What's the difference been naive RC and non-naive?

Would the above languages (Erlang, Dart and Nim) count as naive implementations?

I was under the impression Nim, at least, had pretty efficient RC implementation that performed favourably compared with a Boehm GC when considering single threaded performance. Is this accurate?

By naive I refer to RC implementations that simply instrument pointer assignments with the necessary reference counting instructions. Non-naive RC implementations try to minimize the overhead associated with it; deferred reference counting or having the compiler optimize away unnecessary reference count updates are typical approaches.

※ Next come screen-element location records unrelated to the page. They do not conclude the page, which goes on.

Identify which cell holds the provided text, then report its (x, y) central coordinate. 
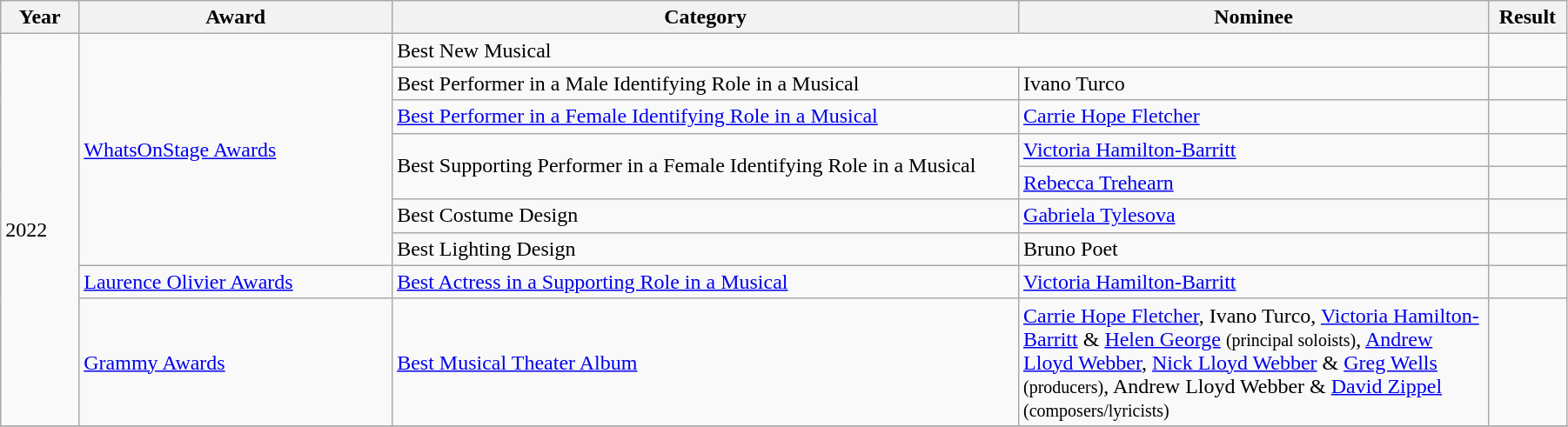
Ivano Turco (1254, 84)
Result (1527, 17)
WhatsOnStage Awards (236, 150)
Best Costume Design (706, 216)
Nominee (1254, 17)
2022 (40, 230)
Best Performer in a Male Identifying Role in a Musical (706, 84)
Rebecca Trehearn (1254, 183)
Best New Musical (941, 50)
Best Performer in a Female Identifying Role in a Musical (706, 117)
Gabriela Tylesova (1254, 216)
Laurence Olivier Awards (236, 282)
Carrie Hope Fletcher (1254, 117)
Bruno Poet (1254, 249)
Category (706, 17)
Best Musical Theater Album (706, 362)
Grammy Awards (236, 362)
Award (236, 17)
Best Supporting Performer in a Female Identifying Role in a Musical (706, 166)
Year (40, 17)
Best Actress in a Supporting Role in a Musical (706, 282)
Best Lighting Design (706, 249)
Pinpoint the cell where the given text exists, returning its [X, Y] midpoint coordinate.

Erlang and Dart have tracing GCs; I was referring to their concurrency model (which uses thread-local heaps), not their method of garbage collection. Nim uses either deferred reference counting or a simple mark-and-sweep collector, depending on a compile time switch, but also uses thread-local heaps. The main attraction of Nim's deferred RC collector is that it can keep pause times very low; I haven't actually benchmarked its amortized performance, but I expect it should be competitive with or better than the Boehm GC, especially for large heaps.

Thanks for your answer. "Garbage collection" seems to cover a huge range of actual implementation approaches and sometimes it's hard to see the pros and cons of each approach when they're all lumped under the same thing.

In my mind, 'stop the world' pauses are the biggest disadvantage of some GC approaches, so it's nice to hear that deferred RC ameliorates that to some extent.